- [WORK REQUIRED] The response should be the lines of the data, starting at the first and ending at the one that contains "Task: Click the IK Multimedia logo icon", copied without change.

- [Saved entries]
------------------------------
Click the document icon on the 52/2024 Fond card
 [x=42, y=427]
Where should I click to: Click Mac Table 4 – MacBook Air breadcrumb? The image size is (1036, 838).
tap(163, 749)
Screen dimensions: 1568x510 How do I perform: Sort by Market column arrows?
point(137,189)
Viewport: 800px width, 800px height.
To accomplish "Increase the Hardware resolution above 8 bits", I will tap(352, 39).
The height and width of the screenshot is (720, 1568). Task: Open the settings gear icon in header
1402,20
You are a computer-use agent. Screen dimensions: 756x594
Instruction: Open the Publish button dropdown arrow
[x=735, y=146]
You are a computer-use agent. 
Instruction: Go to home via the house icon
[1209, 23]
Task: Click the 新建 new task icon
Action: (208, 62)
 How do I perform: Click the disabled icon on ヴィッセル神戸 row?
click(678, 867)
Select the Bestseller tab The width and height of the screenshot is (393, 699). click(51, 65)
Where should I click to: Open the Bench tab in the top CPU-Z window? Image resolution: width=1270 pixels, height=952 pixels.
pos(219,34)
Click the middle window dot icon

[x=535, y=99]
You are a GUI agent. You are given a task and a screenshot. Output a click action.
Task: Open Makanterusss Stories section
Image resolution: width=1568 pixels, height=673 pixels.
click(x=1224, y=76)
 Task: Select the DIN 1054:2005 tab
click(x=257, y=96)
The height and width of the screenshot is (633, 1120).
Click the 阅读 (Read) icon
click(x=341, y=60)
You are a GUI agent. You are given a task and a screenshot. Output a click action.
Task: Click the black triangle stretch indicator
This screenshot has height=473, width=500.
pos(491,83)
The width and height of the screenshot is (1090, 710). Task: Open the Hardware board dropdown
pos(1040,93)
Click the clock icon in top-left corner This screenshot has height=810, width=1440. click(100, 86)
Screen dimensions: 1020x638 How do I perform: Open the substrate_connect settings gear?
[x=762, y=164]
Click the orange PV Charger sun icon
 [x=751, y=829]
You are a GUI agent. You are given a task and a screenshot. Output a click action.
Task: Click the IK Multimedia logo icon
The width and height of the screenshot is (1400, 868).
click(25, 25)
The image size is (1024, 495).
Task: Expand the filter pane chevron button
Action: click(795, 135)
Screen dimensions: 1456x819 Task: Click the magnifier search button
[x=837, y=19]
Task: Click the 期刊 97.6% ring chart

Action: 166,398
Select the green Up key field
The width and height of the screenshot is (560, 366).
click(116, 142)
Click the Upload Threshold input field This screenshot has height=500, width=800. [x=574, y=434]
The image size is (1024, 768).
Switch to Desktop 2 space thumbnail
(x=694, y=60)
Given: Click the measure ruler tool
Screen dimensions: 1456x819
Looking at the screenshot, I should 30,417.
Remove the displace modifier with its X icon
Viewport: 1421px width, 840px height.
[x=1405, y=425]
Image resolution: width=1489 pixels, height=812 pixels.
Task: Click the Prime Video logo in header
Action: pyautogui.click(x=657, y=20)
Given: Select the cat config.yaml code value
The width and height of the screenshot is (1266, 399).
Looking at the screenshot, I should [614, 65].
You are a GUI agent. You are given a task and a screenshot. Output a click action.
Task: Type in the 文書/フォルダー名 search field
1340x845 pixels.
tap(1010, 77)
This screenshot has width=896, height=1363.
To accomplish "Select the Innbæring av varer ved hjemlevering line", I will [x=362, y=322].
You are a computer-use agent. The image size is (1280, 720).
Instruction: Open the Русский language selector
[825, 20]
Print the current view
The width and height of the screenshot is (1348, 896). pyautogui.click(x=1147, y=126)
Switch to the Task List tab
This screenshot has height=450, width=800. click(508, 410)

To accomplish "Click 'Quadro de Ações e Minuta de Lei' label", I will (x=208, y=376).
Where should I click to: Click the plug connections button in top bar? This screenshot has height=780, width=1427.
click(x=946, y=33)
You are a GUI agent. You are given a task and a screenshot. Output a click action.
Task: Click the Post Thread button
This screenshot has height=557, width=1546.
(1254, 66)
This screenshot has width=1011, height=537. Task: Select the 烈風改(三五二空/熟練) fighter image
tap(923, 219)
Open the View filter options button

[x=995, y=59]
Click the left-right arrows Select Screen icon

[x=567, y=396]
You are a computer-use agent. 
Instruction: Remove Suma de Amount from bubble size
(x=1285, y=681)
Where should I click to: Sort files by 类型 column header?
------------------------------
- [THE COMPLETED TASK]
Click the document icon on the 52/2024 Fond card
 [x=42, y=427]
Where should I click to: Click Mac Table 4 – MacBook Air breadcrumb? The image size is (1036, 838).
tap(163, 749)
Screen dimensions: 1568x510 How do I perform: Sort by Market column arrows?
point(137,189)
Viewport: 800px width, 800px height.
To accomplish "Increase the Hardware resolution above 8 bits", I will tap(352, 39).
The height and width of the screenshot is (720, 1568). Task: Open the settings gear icon in header
1402,20
You are a computer-use agent. Screen dimensions: 756x594
Instruction: Open the Publish button dropdown arrow
[x=735, y=146]
You are a computer-use agent. 
Instruction: Go to home via the house icon
[1209, 23]
Task: Click the 新建 new task icon
Action: (208, 62)
 How do I perform: Click the disabled icon on ヴィッセル神戸 row?
click(678, 867)
Select the Bestseller tab The width and height of the screenshot is (393, 699). click(51, 65)
Where should I click to: Open the Bench tab in the top CPU-Z window? Image resolution: width=1270 pixels, height=952 pixels.
pos(219,34)
Click the middle window dot icon

[x=535, y=99]
You are a GUI agent. You are given a task and a screenshot. Output a click action.
Task: Open Makanterusss Stories section
Image resolution: width=1568 pixels, height=673 pixels.
click(x=1224, y=76)
 Task: Select the DIN 1054:2005 tab
click(x=257, y=96)
The height and width of the screenshot is (633, 1120).
Click the 阅读 (Read) icon
click(x=341, y=60)
You are a GUI agent. You are given a task and a screenshot. Output a click action.
Task: Click the black triangle stretch indicator
This screenshot has height=473, width=500.
pos(491,83)
The width and height of the screenshot is (1090, 710). Task: Open the Hardware board dropdown
pos(1040,93)
Click the clock icon in top-left corner This screenshot has height=810, width=1440. click(100, 86)
Screen dimensions: 1020x638 How do I perform: Open the substrate_connect settings gear?
[x=762, y=164]
Click the orange PV Charger sun icon
 [x=751, y=829]
You are a GUI agent. You are given a task and a screenshot. Output a click action.
Task: Click the IK Multimedia logo icon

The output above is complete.